Monday, February 29, 2016

That Imagery of Thoth, Ma'at, and the Unconscious

The imagery of the Ibis is particularly important and delightful for me right now because I am deeply engrossed in reading Henri Ellenberger's classic,“The Discovery of the Unconscious.”

The bird obviously, easily, and naturally digs beneath the surface to get life-sustaining nourishment from the muck at the bottom.



So it fits that the ancient Egyptians would consider it to be sacred and it's heartwarming and delightful to think of them imaging Thoth (Hermes-Mercury) with the head of an Ibis! It gives me a feeling of immediate kinship with people thousands of years ago, as if they were right here now, in this room.

I've thought for many years about the image of Thoth's wife, Ma'at, as being Truth, symbolized by a feather. You often see an image in the Egyptian hieroglyphic writings of a person with a feather for a head and a person with an Ibis for a head.

Ma'at and Thoth

Here are two very simple images – an Ibis and a feather – that are yet profound, ancient and helpful symbols - truth is built up from very small strands like those of a feather, and discovering truth requires plunging beneath the surface into the hidden depths of the unconscious to retrieve nourishment.

People wear feathers on the head even today, even if it be only a very small one stuck into a hat band – a ancient symbol.

And there is that imagery of the Last Judgment with the Feather in one side of the scale and your soul in the other side, with this Ibis-headed Thoth standing right there taking note.

At the Great Hall of Judgement

I think being acquainted directly with the animals that are used as symbols gave old-time people a greater power to understand these symbols than we are able to possess, having little direct experience with those animals. Having some real life experience with sheep and goats, for example, makes their use as symbols in the Bible much more readiily accessible. Still, videos like the one of an Ibis' flight below are now easily available on the Internet at sites like YouTube, and I think that's a good thing.


Finally, the thought keeps coming up to me of how great it would have been if something was said to me during my long, difficult, expensive education about the meaning of just the Ibis and the Feather. I remember now the psychology course I took at university – it was filled with all kinds of “scientific” words about experiments and statistics and neurons and synapses and rats – none of it being of the slightest use in real life.




Sunday, February 14, 2016

Michael Moore "Where to Invade Next"


I saw Michael Moore's new film, “Where to Invade Next,” this past week and was so excited about it that I decided to wait a few days to calm down before I wrote about it.

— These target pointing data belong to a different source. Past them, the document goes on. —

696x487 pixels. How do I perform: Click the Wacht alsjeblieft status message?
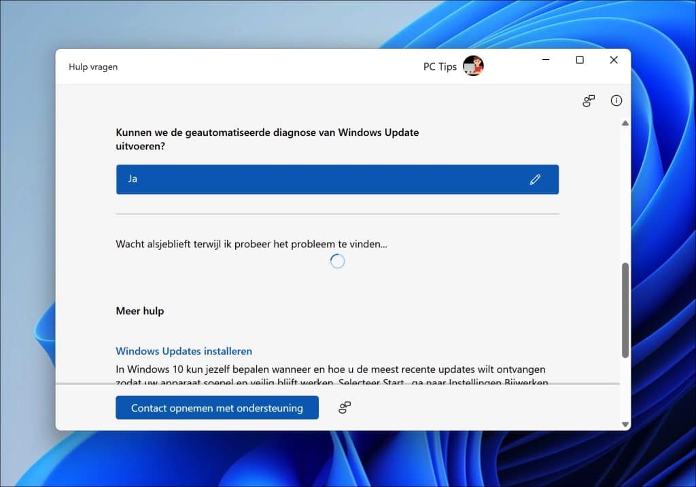(x=251, y=243)
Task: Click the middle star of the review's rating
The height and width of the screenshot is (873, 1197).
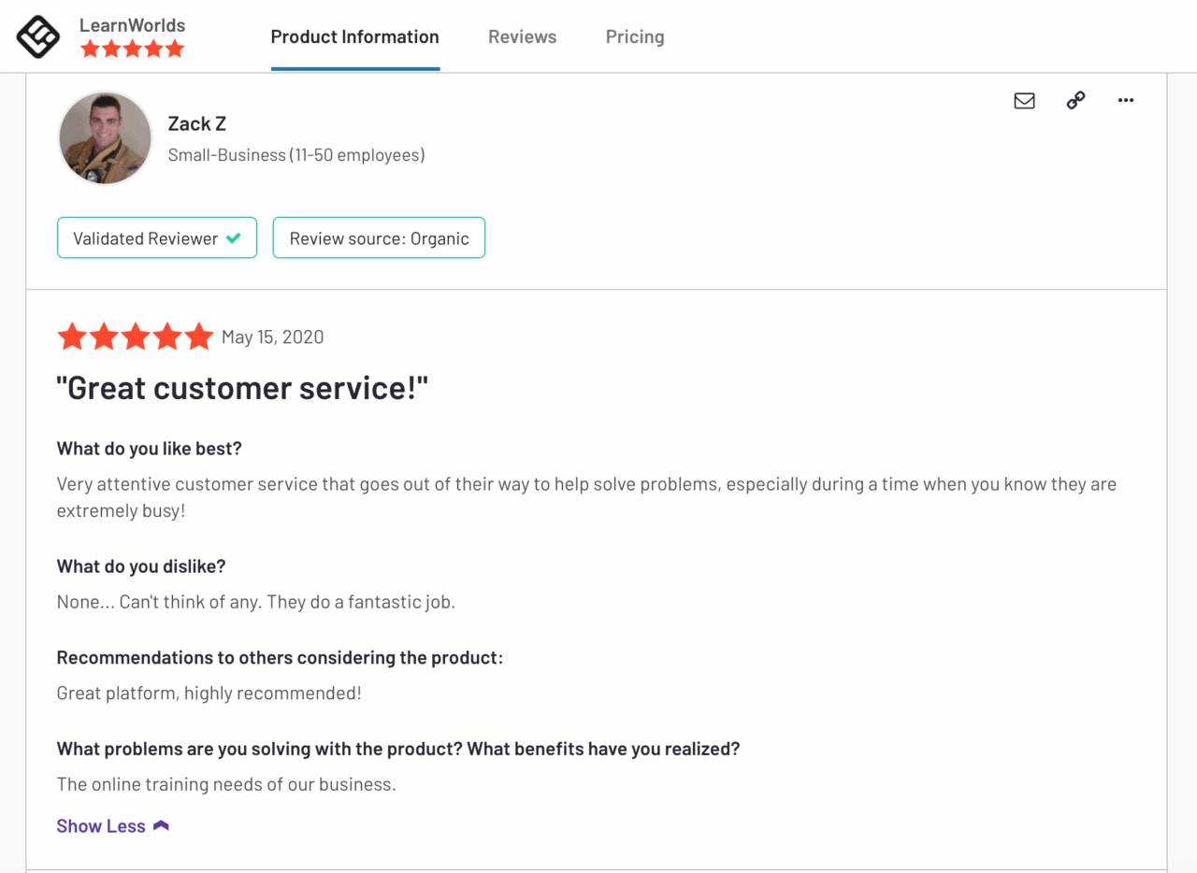Action: click(136, 336)
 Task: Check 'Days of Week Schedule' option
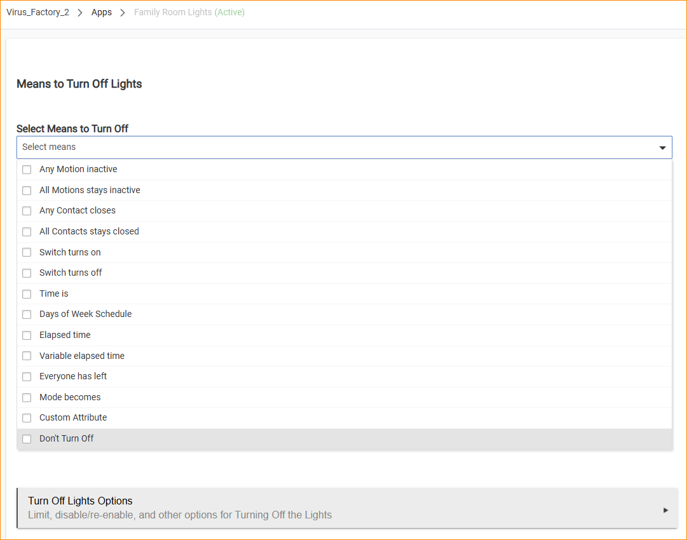(27, 314)
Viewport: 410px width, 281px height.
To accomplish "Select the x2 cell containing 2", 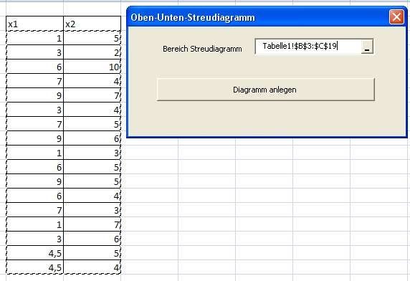I will (x=92, y=52).
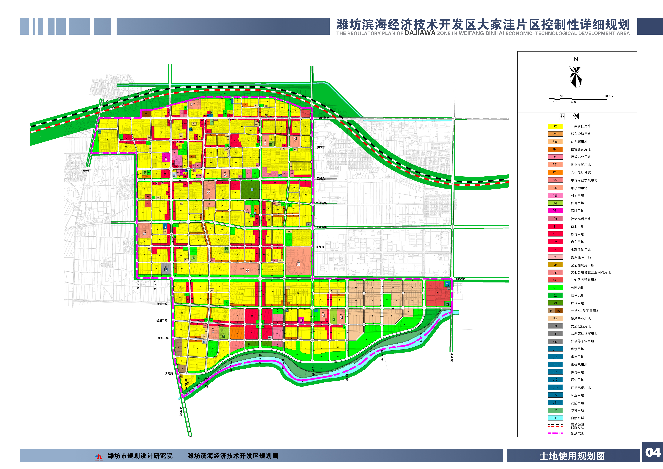Viewport: 663px width, 469px height.
Task: Click 潍坊滨海经济技术开发区规划局 footer text
Action: pyautogui.click(x=233, y=456)
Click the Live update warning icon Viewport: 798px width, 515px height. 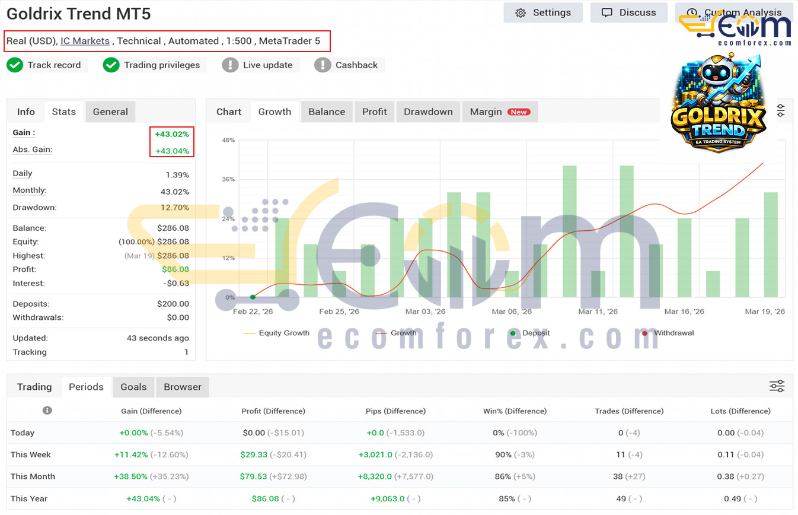pyautogui.click(x=230, y=65)
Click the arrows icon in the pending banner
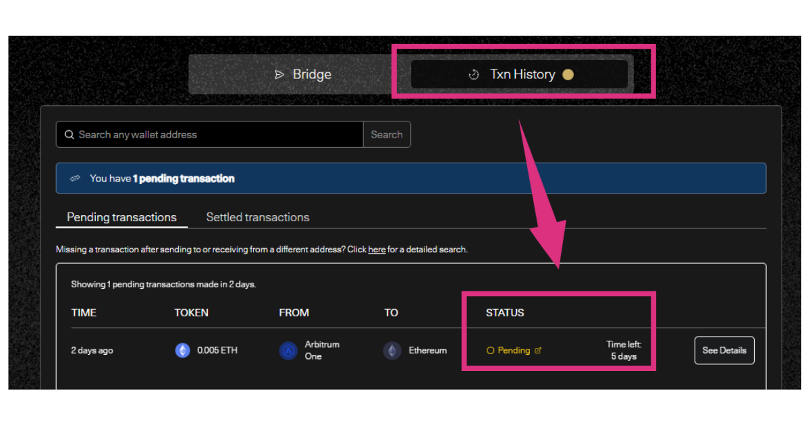Image resolution: width=810 pixels, height=425 pixels. (x=75, y=179)
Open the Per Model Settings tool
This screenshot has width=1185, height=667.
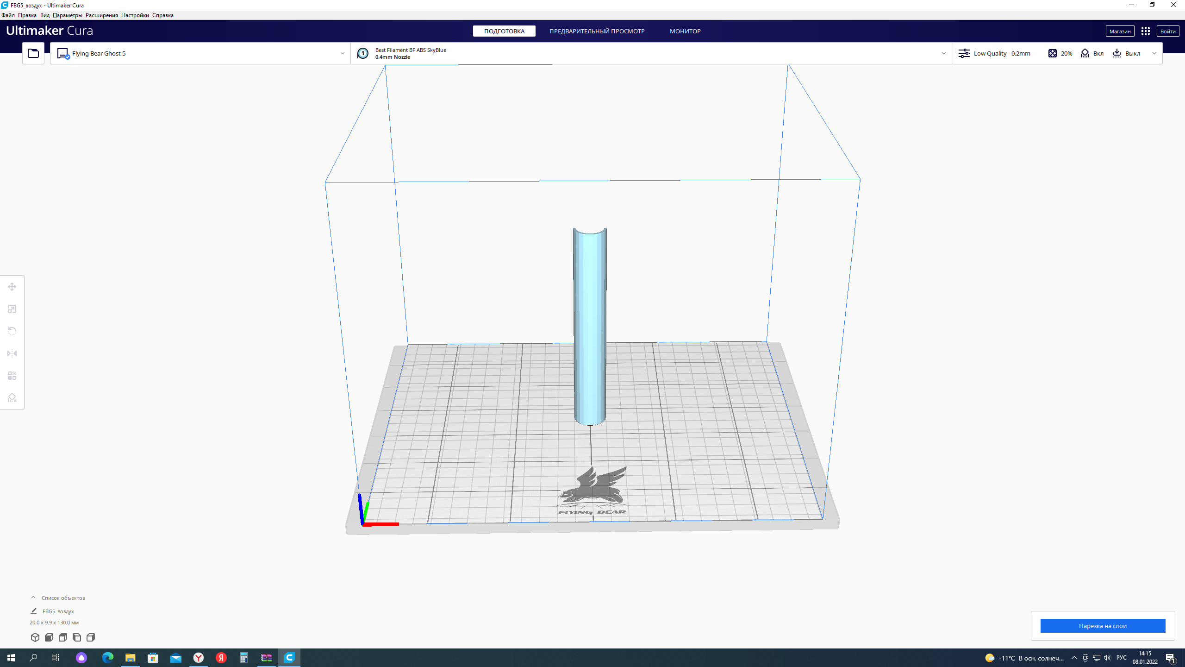click(x=12, y=376)

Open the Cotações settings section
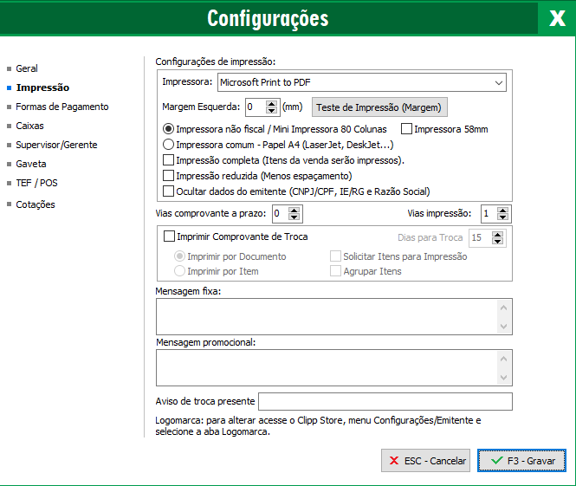tap(35, 204)
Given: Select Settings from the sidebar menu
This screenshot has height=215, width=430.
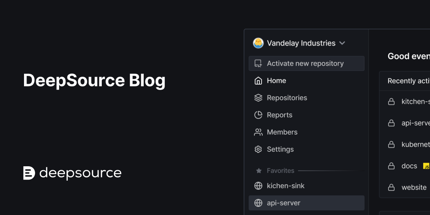Looking at the screenshot, I should (280, 149).
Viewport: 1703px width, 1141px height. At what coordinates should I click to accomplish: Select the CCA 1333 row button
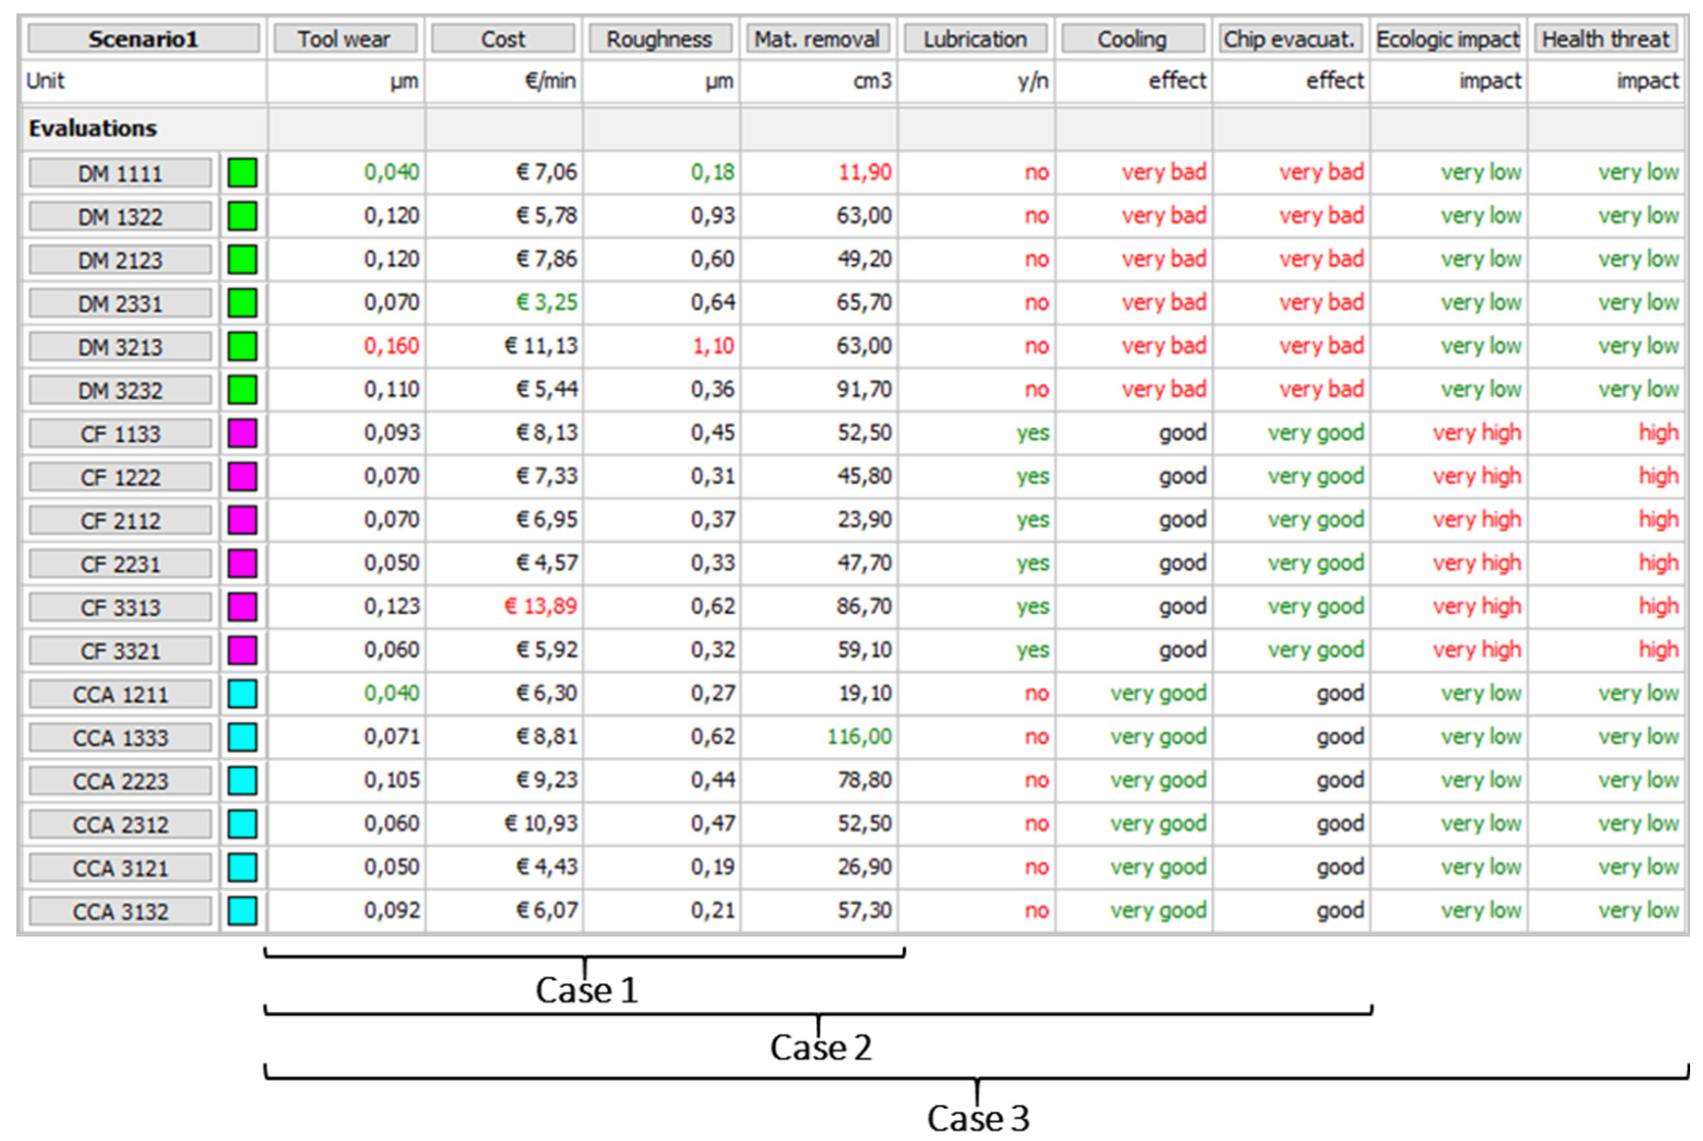(x=121, y=738)
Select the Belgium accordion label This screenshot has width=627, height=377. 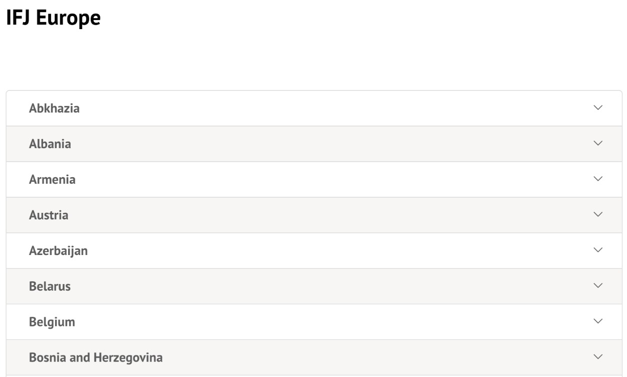pos(52,322)
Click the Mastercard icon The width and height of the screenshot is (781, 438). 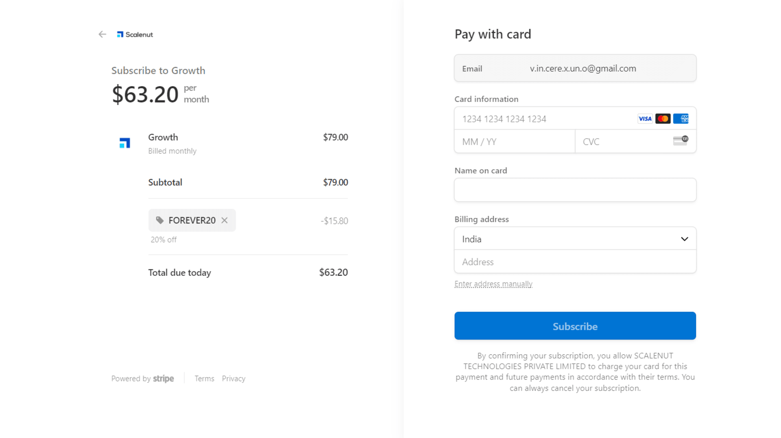[663, 118]
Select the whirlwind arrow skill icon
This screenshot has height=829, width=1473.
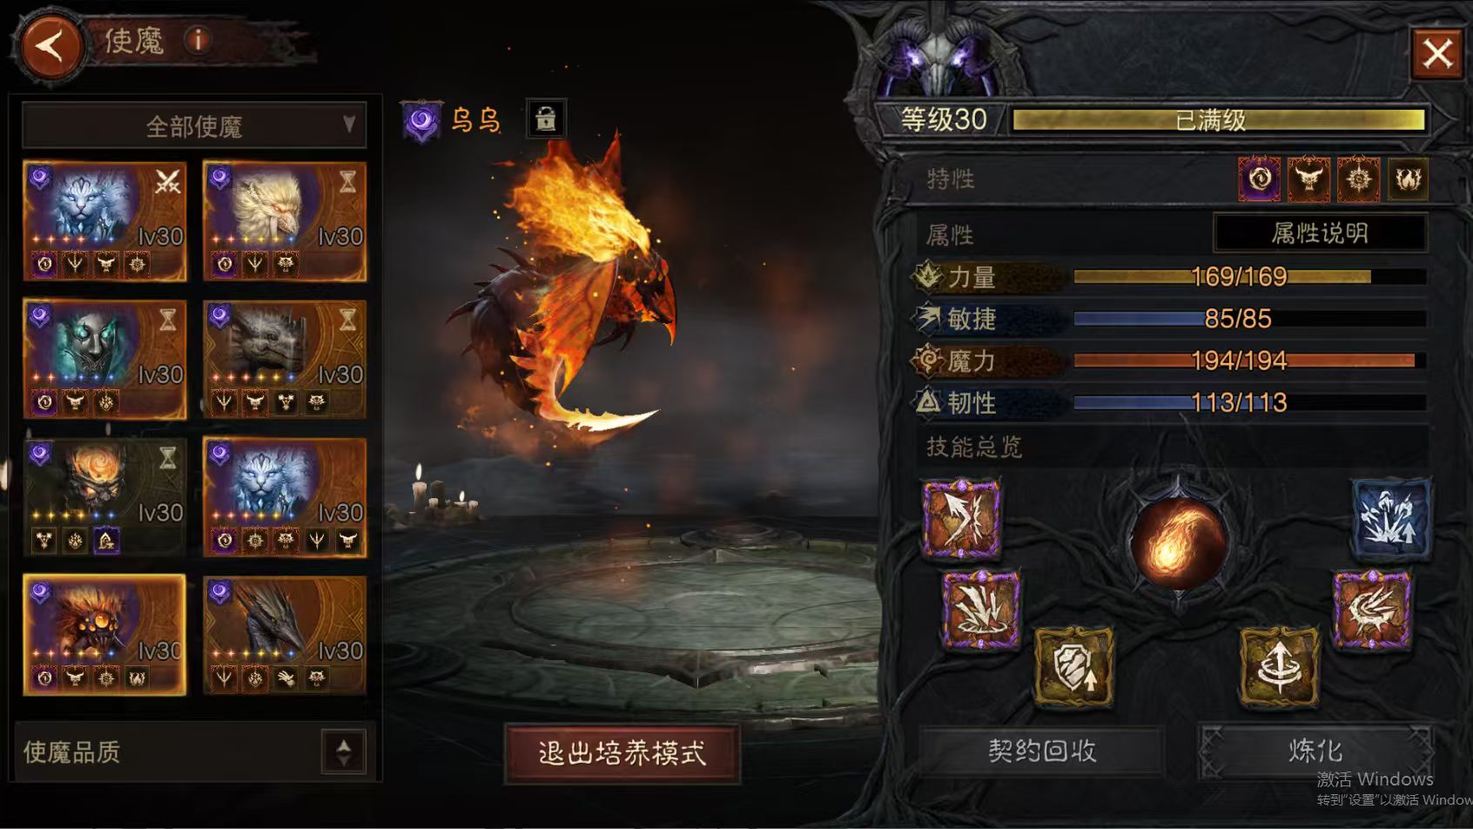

I felt as I walked out of the theater that this must be the greatest movie of all time, maybe even the greatest art of all time.

Better than Bach or Michaelangelo? -  I thought: Maybe I need to get a little perspective on this! Maybe it seems so great because I am more able to see, and to appreciate, than I have ever been due to the lengthened and deepened reflection of my old age, or maybe due to my increasing “child-like” perception and rejuvenation.

Perhaps the film is just incomparable, but there remains a part of me that still thinks and feels that it doesn't get any better than this.

There is a relatively long segment in the film devoted to education in Finland and one of the split-second images now in my mind forever is the fleeting look of pity on the face of a Finnish teacher when she learns of what we do to U.S. school children.

The general idea of the film is that Michael visits nine countries outside the U.S. to find and to appropriate ways for the U.S. to deal with issues such as education, food, crime, maltreatment of women, banking, health care, and crippling views of human nature as unsocial.

It's anthropology, sociology, psychology, and art, and religion, and fun.

There is a scene at the end in Berlin with Moore and a friend looking at remains of the Wall. He notes how people just started taking hammers and chisels and chipped away at the Wall. He says that it's really very simple: “Hammer,” “Chisel.” Keep at it.

If you have seen “Where to Invade Next” or are thinking of seeing it, the following video is also worth seeing. It is of an interview in which he discusses the making of the film and its meaning.


Saturday, February 6, 2016

Wall Street: “Their business model is fraud.”

Bernie Sanders said those words this last week about Wall Street when he was in Durham, New Hampshire: “Their business model is fraud.”

I recently saw the film, “The Big Short,” based on Michael Lewis' book, and came away from it with the same feelings as I had about Bernie's statement: “How can anyone not see it?”

Elizabeth Warren said not long ago that people do see it, very clearly. She said it directly, and simply, as is her way.

I hope and think that her observation is correct, but I also understand Mark Twain's observation of our remarkable ability to stumble over the truth and then to get up and to keep on running as if nothing had happened.